One of the most riviting scenes in the Spike Lee movie on shaheed El-Hajj Malik El-Shabazz (aka, Malcolm X), was when in the aftermath of a brutal police assault on one of the brothers, Malcolm, accompanied by a phalanx of FOI, assembled in a very visible and disciplined way – first around the police precinct where the critically injured brother was being held, and later in front of the hospital where he was subsequently taken for medical treatment. The assembly itself, and the subsequent march from the police station to the hospital in disciplined, military formation – dutifully reenacted by the director of the film – epitomized the expression: “Walk softly, but carry a big stick.” It evoked a controlled power that had never been seen in the black community before that incident; and it had a galvanizing and liberating effect on the collective psyche of that oppressed, minority community (an impact that was felt for a long time after).

Allah Ta’ala instructs us in the Qur’an to, “Invite all to the way of thy Lord with wisdom and beautiful preaching, and argue in ways that are best.” This is the prescription we must follow for success with the national demonstration on Saturday, September 15th (and any subsequent rallies that we will hold, insha’Allah, during the course of the trial itself). We must speak truth to power, but in a manner that will enable the masses of people to hear, really hear, what we’re saying. This is an opportunity for us to educate a large number of people on the case of Imam Jamil, on the myriad of justice related issues impacting American society, and on the deen of Islam itself. Most of all, we have an opportunity to positively impact the minds of prospective jurors in this particular case, and this is what we must endeavor to do.

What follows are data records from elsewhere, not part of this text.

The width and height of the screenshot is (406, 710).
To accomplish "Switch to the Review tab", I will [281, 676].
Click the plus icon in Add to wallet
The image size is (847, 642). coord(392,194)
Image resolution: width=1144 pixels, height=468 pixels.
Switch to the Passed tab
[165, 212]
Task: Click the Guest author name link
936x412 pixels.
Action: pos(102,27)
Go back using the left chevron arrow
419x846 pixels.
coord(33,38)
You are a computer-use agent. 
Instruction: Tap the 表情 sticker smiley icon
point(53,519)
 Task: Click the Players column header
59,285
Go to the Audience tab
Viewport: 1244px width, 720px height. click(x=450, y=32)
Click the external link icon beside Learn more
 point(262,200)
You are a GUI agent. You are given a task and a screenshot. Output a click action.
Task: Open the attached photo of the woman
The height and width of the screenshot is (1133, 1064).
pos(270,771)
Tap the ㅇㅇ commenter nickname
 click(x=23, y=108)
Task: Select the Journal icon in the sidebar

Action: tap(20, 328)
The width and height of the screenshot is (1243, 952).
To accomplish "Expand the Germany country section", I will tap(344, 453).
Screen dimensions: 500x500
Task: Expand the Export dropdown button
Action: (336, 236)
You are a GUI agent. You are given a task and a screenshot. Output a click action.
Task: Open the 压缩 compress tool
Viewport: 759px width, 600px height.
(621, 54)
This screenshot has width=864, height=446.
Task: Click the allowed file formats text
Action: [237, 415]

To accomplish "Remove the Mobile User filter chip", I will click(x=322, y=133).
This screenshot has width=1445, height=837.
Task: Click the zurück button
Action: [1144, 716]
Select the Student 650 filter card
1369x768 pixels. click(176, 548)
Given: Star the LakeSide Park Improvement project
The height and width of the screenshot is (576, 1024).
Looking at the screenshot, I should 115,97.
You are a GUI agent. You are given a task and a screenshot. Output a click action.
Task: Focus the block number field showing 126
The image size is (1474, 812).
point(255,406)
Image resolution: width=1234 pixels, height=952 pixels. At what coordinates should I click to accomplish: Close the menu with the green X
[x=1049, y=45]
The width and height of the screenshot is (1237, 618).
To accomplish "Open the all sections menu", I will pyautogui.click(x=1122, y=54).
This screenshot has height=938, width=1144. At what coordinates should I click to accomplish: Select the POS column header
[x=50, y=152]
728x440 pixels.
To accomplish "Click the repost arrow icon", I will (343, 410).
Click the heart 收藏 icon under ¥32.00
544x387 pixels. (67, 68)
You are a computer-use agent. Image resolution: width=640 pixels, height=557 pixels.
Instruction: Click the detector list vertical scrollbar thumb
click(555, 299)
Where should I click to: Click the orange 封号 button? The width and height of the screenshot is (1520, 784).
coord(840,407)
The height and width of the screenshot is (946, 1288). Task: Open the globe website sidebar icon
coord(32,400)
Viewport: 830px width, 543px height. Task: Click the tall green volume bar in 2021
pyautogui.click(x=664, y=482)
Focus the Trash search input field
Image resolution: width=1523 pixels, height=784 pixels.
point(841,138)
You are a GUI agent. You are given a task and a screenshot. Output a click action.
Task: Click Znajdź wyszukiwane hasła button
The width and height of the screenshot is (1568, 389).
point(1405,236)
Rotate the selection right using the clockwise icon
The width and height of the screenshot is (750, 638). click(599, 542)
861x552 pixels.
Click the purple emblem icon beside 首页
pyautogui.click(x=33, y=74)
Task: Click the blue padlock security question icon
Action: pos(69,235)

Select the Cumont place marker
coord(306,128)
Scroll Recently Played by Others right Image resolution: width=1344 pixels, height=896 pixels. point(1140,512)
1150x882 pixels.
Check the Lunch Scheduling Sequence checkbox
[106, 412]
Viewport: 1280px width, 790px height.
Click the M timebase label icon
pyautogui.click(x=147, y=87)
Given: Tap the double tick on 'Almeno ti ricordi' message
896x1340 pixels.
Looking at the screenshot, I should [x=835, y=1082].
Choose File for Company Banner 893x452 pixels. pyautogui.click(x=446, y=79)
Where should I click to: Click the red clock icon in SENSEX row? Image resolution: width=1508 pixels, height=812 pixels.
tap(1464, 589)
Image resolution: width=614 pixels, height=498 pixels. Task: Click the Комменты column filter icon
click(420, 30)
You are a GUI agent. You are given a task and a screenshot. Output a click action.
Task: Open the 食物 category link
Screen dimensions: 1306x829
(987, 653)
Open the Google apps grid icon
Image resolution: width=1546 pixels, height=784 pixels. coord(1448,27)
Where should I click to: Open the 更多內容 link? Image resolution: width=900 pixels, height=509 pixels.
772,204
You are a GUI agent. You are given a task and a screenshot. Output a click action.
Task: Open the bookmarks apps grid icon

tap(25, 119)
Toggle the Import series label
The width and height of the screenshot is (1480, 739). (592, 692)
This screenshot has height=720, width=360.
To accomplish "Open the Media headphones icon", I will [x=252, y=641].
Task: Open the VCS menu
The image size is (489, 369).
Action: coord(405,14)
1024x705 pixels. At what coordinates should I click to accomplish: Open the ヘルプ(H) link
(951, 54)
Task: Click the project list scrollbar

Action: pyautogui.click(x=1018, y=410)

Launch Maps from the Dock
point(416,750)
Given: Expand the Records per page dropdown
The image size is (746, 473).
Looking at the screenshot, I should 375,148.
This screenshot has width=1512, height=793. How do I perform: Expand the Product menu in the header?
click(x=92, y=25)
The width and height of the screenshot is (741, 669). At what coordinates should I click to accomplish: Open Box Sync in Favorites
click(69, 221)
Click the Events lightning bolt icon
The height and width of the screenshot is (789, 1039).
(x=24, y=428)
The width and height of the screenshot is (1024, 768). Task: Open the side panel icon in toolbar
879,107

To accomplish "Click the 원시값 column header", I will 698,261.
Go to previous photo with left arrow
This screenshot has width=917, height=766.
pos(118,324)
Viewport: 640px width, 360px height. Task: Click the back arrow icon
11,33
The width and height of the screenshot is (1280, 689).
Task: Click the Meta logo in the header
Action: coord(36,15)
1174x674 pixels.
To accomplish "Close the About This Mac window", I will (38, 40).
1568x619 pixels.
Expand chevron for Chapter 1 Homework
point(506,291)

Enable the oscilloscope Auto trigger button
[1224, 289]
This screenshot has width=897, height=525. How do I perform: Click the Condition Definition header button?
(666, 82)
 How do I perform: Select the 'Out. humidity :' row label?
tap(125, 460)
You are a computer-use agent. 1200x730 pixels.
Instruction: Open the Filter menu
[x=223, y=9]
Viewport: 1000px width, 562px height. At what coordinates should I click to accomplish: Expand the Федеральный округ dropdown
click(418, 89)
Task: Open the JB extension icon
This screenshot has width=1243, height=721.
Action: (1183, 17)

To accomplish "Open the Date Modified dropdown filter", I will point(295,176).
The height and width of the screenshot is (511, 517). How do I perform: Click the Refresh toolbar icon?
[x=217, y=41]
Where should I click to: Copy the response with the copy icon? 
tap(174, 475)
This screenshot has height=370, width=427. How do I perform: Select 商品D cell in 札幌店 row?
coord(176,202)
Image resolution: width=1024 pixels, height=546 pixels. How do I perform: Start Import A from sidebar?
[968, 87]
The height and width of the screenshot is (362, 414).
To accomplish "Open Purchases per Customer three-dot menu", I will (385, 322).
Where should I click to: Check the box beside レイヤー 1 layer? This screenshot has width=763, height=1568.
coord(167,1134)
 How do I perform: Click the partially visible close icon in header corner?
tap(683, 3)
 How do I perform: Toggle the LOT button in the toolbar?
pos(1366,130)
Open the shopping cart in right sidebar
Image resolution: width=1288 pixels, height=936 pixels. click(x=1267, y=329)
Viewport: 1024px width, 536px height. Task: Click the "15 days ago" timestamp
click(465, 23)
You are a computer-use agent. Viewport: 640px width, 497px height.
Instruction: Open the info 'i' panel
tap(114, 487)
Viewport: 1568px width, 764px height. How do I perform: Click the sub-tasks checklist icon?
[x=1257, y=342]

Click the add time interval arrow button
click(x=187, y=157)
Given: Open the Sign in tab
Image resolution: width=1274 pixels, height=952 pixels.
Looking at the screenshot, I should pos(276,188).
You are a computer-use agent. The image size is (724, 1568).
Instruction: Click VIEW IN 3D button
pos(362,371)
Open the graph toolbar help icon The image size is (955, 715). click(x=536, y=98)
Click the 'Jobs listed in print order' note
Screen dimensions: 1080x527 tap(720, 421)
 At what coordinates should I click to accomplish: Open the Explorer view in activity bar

Our Muslim speakers must strive to avoid the kind of red hot, inflammatory and counter-productive rhetoric that will only serve to reinforce the distorted image which has already been painted of Imam Jamil (and Muslims) by the mainstream media. Veiled or overt threats of violent repercussions if the verdict doesn’t go our way, will only serve to induce a bunker type mentality among the jurors. The most effective strategy that we could possibly mount in the court of public opinion, would be a reasoned argument concerning this case, and the equally important peripheral issues that surround it. We should place our most knowledgeable and capable warriors on the front line of this battle, and then trust in Allah.

In my conclusion, demonstrations in America provide a wonderful and much needed public forum for educating, expressing grievances, and effecting positive change. My own observations and experiences, however, are that most demonstrations are dominated by either one of two tendencies: either by angry passions of the mob, which can deflect attention from the core issues at hand; or by the underlying self-interest of a few, which can compromise the integrity of a demonstration, and prevent the organizers from effectively speaking truth to power.

In all of our endeavors, the followers of Prophet Mohammed (saw) – the most revolutionary figure in human history – are called upon to follow the middle way. May ALLAH (swt) bless us to exemplify this in the days ahead – for Imam Jamil Abdullah Al-Amin, and for the benefit of ourselves.